## AIM OF THE TASK
Only one number is wanted here: how many lines of the data hold "Image".

## INPUT FOR THIS TASK

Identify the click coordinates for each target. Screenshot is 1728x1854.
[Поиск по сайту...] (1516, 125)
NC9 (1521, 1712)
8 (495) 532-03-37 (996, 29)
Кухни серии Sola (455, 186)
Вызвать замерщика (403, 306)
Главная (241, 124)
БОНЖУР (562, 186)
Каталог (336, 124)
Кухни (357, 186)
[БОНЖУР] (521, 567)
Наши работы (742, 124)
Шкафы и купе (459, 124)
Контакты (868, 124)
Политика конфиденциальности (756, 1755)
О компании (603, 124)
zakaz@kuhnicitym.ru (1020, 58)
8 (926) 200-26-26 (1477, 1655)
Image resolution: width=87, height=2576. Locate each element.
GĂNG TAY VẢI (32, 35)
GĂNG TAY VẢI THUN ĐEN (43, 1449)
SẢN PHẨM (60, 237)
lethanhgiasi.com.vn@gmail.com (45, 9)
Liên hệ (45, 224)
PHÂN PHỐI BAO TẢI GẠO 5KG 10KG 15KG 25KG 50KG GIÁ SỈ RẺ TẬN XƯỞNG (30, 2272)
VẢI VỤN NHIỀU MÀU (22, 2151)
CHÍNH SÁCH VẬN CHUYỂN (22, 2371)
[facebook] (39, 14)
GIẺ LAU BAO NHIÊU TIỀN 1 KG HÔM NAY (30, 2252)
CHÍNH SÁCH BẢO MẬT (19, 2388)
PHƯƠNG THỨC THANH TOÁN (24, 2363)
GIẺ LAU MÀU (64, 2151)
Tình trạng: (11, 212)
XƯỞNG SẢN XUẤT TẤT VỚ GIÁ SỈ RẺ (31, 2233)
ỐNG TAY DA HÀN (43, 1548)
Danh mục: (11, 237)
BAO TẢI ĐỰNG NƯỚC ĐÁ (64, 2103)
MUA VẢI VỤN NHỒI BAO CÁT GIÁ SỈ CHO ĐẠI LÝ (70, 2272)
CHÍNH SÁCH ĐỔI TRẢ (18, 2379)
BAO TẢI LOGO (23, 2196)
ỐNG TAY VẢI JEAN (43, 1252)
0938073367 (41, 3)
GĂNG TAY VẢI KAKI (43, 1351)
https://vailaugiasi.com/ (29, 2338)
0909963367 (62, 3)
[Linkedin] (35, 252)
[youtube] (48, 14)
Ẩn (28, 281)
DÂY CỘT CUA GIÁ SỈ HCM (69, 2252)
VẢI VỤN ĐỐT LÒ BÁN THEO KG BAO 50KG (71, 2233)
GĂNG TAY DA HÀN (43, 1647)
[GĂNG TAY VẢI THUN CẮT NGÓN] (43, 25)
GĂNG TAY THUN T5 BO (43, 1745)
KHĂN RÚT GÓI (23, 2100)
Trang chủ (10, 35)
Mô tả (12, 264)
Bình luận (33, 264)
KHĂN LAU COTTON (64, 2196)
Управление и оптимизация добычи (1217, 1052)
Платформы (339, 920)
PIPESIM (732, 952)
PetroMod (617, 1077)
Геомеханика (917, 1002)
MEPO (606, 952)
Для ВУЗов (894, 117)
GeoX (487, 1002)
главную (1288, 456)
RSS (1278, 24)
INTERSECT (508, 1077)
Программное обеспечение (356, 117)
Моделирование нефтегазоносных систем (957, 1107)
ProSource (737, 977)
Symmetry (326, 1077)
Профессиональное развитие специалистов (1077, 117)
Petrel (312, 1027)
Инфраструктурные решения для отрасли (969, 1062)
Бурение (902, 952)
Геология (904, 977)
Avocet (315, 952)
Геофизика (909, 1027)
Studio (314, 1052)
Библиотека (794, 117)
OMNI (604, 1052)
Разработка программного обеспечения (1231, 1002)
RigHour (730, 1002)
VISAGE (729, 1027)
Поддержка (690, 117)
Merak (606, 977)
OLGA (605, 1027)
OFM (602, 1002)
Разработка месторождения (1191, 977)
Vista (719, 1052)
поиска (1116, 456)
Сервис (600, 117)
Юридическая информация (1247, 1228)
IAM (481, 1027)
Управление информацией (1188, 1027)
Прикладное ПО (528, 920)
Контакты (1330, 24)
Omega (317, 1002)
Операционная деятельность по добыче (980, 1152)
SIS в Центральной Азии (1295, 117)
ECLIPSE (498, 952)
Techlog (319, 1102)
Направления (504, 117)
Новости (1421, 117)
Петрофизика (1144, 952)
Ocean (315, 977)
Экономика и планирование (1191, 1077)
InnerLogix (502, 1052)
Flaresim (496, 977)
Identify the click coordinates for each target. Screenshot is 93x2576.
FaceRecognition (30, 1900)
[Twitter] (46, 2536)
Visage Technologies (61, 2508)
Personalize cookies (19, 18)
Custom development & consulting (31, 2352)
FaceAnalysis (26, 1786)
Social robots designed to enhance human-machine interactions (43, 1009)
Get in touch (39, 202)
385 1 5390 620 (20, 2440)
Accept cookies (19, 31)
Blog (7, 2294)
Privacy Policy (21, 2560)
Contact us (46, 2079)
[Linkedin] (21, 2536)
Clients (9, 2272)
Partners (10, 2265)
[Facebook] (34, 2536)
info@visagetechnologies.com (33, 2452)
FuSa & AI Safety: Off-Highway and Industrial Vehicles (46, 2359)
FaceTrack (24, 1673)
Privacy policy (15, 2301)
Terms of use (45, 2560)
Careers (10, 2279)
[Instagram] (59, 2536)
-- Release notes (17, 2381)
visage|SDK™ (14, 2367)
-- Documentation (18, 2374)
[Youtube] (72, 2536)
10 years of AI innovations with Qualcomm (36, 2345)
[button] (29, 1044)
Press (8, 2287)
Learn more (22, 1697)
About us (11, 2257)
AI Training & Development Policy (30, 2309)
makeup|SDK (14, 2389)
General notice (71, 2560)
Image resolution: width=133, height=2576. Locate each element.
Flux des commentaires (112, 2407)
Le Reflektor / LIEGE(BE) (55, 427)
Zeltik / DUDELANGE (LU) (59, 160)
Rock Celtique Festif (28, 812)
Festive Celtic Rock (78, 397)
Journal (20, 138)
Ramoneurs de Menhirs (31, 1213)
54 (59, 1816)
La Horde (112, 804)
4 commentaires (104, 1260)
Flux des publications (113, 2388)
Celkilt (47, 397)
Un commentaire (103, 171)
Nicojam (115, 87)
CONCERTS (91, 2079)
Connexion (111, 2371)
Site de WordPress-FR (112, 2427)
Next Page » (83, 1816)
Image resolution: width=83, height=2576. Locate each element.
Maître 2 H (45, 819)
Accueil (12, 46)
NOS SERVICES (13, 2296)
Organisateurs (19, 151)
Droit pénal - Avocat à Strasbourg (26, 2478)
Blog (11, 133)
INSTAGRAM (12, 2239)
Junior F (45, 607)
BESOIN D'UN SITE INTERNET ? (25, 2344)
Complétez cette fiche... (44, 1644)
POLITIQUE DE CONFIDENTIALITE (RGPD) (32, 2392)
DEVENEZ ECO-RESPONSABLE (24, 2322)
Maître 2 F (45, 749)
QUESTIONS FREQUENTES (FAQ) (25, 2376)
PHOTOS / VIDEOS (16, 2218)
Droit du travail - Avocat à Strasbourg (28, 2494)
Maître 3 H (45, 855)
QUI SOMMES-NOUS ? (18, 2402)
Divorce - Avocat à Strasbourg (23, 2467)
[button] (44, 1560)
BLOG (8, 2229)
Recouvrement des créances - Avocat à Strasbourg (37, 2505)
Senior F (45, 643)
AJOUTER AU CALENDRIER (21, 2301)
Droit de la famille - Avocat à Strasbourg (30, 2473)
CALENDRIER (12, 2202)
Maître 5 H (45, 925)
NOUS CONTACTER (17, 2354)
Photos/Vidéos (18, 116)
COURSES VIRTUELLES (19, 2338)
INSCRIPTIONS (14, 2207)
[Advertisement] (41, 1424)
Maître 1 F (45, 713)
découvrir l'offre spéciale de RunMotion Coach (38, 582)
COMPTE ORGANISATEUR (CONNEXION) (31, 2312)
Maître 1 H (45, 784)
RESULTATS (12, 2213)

## REPLY
3